Dubai: The UAE economy is expected to keep up the momentum through 2020, according to the latest forecast by the International Monetary Fund (IMF) and the Institute of International Finance (IIF).
In its latest World Economic Outlook, the International Monetary Fund (IMF) has forecast the UAE’s GDP growth at 1.6 per cent and 2.5 per cent for 2019 and 2020, respectively.
“We expect non-hydrocarbon real GDP growth to pick up to 1.7 per cent in 2019 and 2.2 per cent in 2020, supported by Abu Dhabi’s three-year stimulus package and Dubai’s spending linked to Expo 2020,” said Garbis Iradian, chief economists, Middle East and North Africa (Mena) of the IIF.
According to the IIF forecasts Abu Dhabi’s real GDP would grow 2.3 per cent and 2 per cent respectively in 2019 and 2020 while Dubai’s economy is expected to record 2.1 per cent and 2.3 per cent growth respectively in the same period, largely driven by non-oil growth.
Expo 2020 is expected to give a one-time short in the arm for the UAE economy according to economists from Standard Chartered.
“We expect a one-off boost to growth from Dubai’s hosting Expo 2020. This should boost UAE GDP growth to 2.1 per cent from 1.7 per cent in 2019. We expect the hosting of Expo 2020 from October 2020 to April 2021 to lift UAE non-oil growth to 3 per cent driving the transitory pick-up in headline growth,” said Bilal Khan, Senior Economist, Middle East North Africa and Pakistan (MENAP), Standard Chartered.
An estimated 25 million visitors, of which 70 per cent foreigners are expected to visit the UAE during the event giving a big push to demand that has been lagging for a while.
“The UAE needs further policy measures to boost domestic demand. In the past, fiscal policy measures have been largely focused on supply side and that worked well. Now with most infrastructure development and construction complete, the policy boost should come on the demand side. The recent policy changes such as changes in visa rules and business ownership are likely to support the demand side of the economy,” said Carla Slim, economist MENAP, Standard Chartered.
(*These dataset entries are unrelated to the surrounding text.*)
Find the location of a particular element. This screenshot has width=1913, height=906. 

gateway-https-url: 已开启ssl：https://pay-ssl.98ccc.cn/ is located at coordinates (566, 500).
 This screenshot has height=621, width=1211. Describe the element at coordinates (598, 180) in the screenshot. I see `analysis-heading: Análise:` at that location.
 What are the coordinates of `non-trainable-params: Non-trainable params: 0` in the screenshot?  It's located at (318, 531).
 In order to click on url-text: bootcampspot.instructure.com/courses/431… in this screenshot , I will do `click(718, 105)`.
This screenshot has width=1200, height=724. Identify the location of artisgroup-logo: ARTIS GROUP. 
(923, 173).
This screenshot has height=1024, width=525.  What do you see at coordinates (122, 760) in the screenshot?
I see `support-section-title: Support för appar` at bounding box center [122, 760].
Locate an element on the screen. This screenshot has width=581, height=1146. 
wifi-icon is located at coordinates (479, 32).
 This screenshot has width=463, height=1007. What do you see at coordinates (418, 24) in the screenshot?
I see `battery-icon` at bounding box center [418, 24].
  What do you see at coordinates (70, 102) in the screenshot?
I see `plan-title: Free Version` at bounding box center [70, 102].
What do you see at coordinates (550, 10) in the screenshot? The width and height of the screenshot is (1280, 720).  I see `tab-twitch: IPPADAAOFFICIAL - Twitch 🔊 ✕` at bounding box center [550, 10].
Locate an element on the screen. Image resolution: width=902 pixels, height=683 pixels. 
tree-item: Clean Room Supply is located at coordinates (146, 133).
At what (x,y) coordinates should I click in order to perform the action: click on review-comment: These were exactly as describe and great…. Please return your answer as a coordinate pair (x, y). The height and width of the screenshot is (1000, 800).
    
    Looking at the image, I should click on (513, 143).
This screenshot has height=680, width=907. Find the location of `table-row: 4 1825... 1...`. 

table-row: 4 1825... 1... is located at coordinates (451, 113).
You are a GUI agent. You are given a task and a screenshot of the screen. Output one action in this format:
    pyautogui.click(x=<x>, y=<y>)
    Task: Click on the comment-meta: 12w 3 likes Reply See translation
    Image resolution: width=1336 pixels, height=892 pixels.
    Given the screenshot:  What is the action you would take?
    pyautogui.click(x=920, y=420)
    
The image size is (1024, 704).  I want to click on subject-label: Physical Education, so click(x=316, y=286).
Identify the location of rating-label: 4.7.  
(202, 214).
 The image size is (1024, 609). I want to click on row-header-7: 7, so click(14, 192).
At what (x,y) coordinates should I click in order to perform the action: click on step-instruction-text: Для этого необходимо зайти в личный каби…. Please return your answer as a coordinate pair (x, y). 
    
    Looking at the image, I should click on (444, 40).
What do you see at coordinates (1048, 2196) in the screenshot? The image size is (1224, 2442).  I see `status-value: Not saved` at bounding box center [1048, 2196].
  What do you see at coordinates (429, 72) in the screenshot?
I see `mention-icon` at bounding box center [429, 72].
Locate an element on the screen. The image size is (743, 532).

While the Standard Economists expect the Expo 2020 to boost domestic consumption, particularly in the retail and hospitality industries, which have struggled from overcapacity in recent years, they see no meaningful recovery for the property market in the near term. Residential property prices continue to decline in both Abu Dhabi and Dubai. Although the Dubai government recently formed a committee to balance property demand and supply, including by restricting competition between quasi-government and private firms, the impact on prices will depend on implementation.
“Policy action is an encouraging step, but a meaningful recovery in the sector appears unlikely in the near term given expectations of additional supply in the coming months,” said Khan.